Stored records
★ ★ ★ ★ ★
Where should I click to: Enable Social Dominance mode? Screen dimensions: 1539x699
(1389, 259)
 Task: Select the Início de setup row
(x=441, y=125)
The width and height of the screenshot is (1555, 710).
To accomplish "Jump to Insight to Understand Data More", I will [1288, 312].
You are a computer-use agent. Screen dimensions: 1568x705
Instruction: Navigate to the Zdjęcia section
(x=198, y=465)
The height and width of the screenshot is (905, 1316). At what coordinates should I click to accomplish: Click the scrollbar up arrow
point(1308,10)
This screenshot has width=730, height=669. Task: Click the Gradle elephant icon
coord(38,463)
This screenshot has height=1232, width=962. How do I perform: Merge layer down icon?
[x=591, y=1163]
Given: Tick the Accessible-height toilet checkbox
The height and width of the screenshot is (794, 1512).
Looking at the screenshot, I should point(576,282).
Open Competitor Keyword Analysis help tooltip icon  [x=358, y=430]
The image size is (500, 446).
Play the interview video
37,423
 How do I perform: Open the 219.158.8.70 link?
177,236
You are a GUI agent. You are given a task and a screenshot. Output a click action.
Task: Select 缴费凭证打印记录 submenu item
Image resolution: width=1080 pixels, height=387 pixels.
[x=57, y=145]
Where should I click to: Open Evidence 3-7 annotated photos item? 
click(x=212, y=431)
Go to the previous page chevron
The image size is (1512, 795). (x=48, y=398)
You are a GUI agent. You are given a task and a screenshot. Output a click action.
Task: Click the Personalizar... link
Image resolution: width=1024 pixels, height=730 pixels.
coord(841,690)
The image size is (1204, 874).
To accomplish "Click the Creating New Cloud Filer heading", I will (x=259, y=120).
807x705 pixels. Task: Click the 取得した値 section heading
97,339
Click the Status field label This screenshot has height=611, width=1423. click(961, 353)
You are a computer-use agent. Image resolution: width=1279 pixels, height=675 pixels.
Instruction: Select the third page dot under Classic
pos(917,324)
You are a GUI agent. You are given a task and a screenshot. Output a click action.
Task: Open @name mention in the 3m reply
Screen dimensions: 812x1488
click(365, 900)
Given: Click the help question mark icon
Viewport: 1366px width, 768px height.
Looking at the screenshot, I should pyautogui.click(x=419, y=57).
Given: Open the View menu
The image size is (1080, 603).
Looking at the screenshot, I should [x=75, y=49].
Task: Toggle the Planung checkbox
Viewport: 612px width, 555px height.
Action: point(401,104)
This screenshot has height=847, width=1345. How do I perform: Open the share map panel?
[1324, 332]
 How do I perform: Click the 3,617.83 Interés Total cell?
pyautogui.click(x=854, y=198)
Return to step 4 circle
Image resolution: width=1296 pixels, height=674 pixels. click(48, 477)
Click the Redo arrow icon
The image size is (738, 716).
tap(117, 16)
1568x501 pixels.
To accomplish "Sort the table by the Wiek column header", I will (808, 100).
★ ★ ★ ★ ★
What is needed — Could you find every line in the records above that contains the word "checkbox" and copy it?

Response to this exercise —
Given: Tick the Accessible-height toilet checkbox
Task: Toggle the Planung checkbox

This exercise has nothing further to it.